Public transport failing oldest and most vulnerable
Published on 19 June 2015 12:01 AM
Public transport system failing the oldest and most vulnerable in society says new report by The International Longevity Centre - UK and Age UK
The Future of Transport in an Ageing Society (1), a new report by think tank The International Longevity Centre - UK (ILC-UK) (2) and charity Age-UK, highlights the travel problems faced by millions of older people.
- Despite free bus travel, one third of over 65s in England never use public transport.

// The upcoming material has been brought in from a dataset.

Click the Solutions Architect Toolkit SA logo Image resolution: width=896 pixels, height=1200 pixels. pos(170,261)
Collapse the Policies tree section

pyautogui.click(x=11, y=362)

And over half either never use public transport or use it less than once a month.
- Approximately 35,000 people aged 65-84 in England have difficulty walking even a short distance (3), but are restricted to using public transport making any journey difficult.
- 1.45 million over 65s find it quite difficult or very difficult to travel to a hospital, whilst 630,000 over 65s find it difficult or very difficult to travel to their GP.
Furthermore the report shows that it is the oldest old, those who are in poor health and those living in rural areas who are let down the most by the current public transport system:
- Among the over 80s less than 55% report finding it easy to travel to a hospital, a supermarket or a post office.
- Among the over 65s who report that it is ‘Very Difficult' for them to travel to see their GP, less than 30% are in good health.
- Just 20% of those aged 70-74 living in rural areas use public transport weekly, compared to 38% of those who live in an urban setting.
The report argues that with the start of the new Parliament it is time to embrace the opportunities for improvement. In particular, devolution of central Government powers to local communities could mean more flexible transport services which better reflect the needs of older people, while advances in technology, including driverless cars, could further expand older people's transport options.
Helen Creighton of ILC-UK said:
"Travel is essential for independent living and has been shown to benefit physical health and mental wellbeing in later life. Furthermore there is evidence that maintaining older people's mobility has substantial economic benefits, with analysis by ILC-UK estimating that concessionary fares will provide a net benefit to the wider community of £19.4 billion in the years up to 2037 (4). This report, which highlights the travel difficulties facing older people, emphasises the need to adapt our transport system to meet the demands of our ageing society."
Caroline Abrahams, Charity Director at Age UK said:
"It is crucial that older people are able to get out and about, especially as the evidence shows this helps them retain their health and independence for longer. Against this context it is worrying that so many older people are struggling to reach hospital, or sometimes even their local GP.
"This report should be a wakeup call because it shows our transport system is not currently meeting the needs of our growing ageing population. The bus pass is an absolute lifeline for many who would otherwise be stranded at home and is utterly essential, but the truth is it's not enough on its own to enable older people to stay mobile.
For example, better transport planning and more imaginative use of volunteers could make a big difference today; and in the medium term 'driverless cars' and other technological innovations could be real game changers."
Notes to Editors
1. The Future of Transport in an Ageing Society is available from the ILC-UK website from 00.01 19 June 2015 http://www.ilcuk.org.uk/index.php/publications. Advance copies available upon request, please email firstname.lastname@example.org. For further queries call the ILC-UK office on 0207 340 0440.
2. ILC-UK - The International Longevity Centre-UK is the leading think tank on longevity and demographic change. It is an independent, non-partisan think-tank dedicated to addressing issues of longevity, ageing and population change. We develop ideas, undertake research and create a forum for debate.
3. Analysis of the English Longitudinal Study of Ageing shows that aapproximately 35,000 people aged 65-84 in England are restricted to using public transport but have difficulty walking just ¼ of a mile.
4. Research by Greener Journeys and KPMG shows that concessionary fares generate £2.87 in benefits for every £1 spent on the subsidy - Greener Journeys (2014) The costs and benefits of concessionary bus travel for older and disabled people in Britain. Using the research by, ILC-UK has, using ONS population projections, projected the future cost benefit of concessionary travel to Great Britain. Excluding those who receive concessionary travel below state pension age, the total net benefit to the individual receiving the concessionary travel, other passengers and the wider community is predicted to be £83.41 billion between 2015 and 2037. Of this total, the net benefit to other passengers and the wider community will be £19.4 billion.